Cannabis regulators can assess fines on the businesses ranging from $10,000 a day, up to $20,000 a day if they continue to sell after a violation notice.
Gov. Hochul also issued a warning to the landlords who have turned their eye to the actions of the tenants selling unregulated product.
"We've got a new process to shut down illegal operators and to keep them shut until the fines are paid. If it continues, the Office of Cannabis management will work with the State Attorney General's Office and issue restraining orders and issues of closure.
There's different layers here now that were not in place when this industry first was born. These procedures can not just be brought against the store owner, but the property itself, the building owner. That's a warning to all the landlords out there, saying you really want to risk this, not just your reputation, but this is going to hit you monetarily as well."
Aaron Van Camp, a conditional adult-use recreational dispensary (CAURD) license holder who plans on opening a store in Buffalo the near future, weighs in on the crackdown.

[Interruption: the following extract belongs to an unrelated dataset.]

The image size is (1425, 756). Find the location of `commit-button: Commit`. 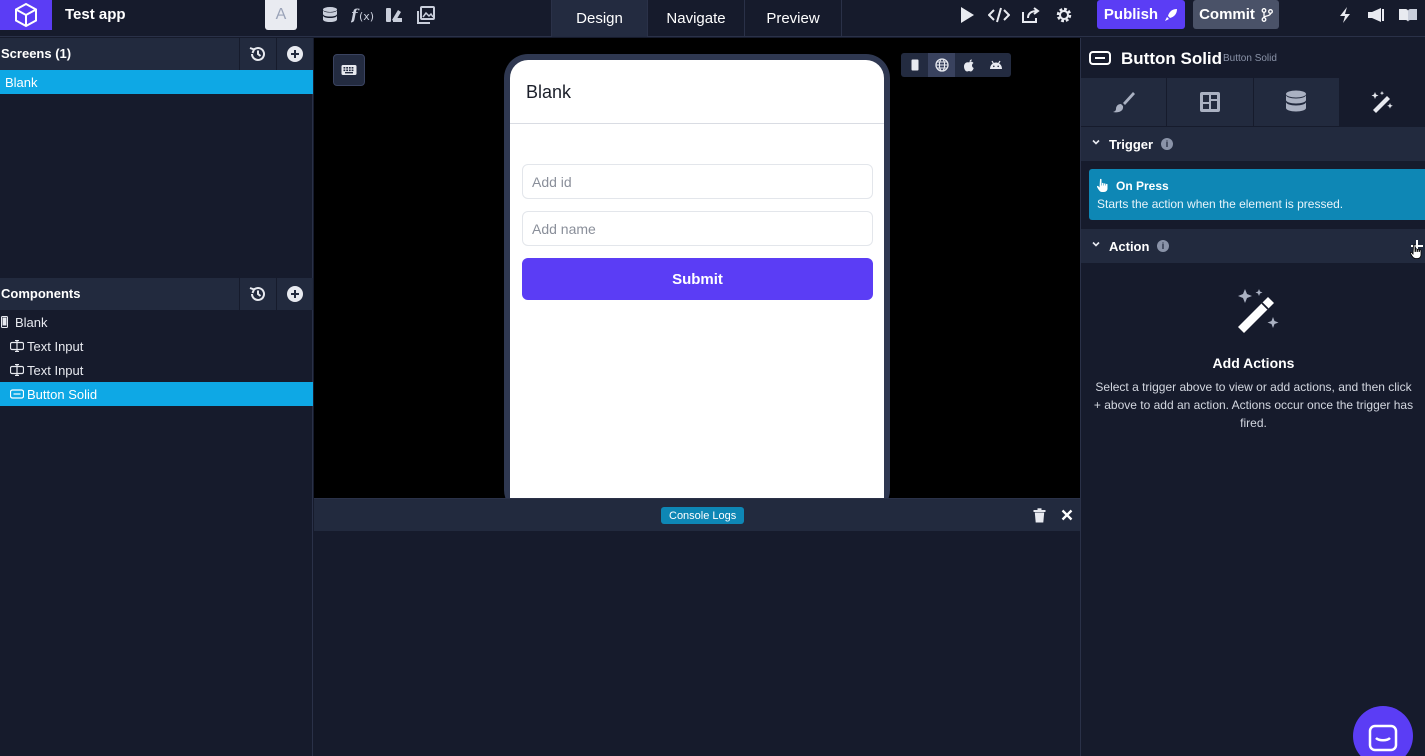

"As a business person, I recognize that it will help me. At the same time, as someone who spent a lot of time in jail for marijuana, I'm never pleased to see anything bad or harmful result from people who just want to enjoy pot. I hope everybody gets compliant. I would wish that they would. But at the same time, I'm not going to ever cheer for anyone being busted or anything bad happening."
Van Camp believes that some sticker shops were going to run themselves out of business, because of the unregulated product they are selling, which is not always what is advertised. Van Camp wishes that some of the honest, unlicensed sellers, who actually care about the business and sell what they grow or advertise, would eventually comply.
"The sticker stores, I think, they're going to run each other out of business just with garbage products, bad sprayed CBD with THC distillate and weird, horrible things, some of them are going to thrive and I do respect those people, because they are people that I have known for a long time. I don't want to see them go away, I wish they would be able to get licenses."
To qualify for the first round of CAURD licenses, you or someone in your family had to, at one point, be incarcerated for selling marijuana. Van Camp acknowledges that some growers and sellers were not able to apply.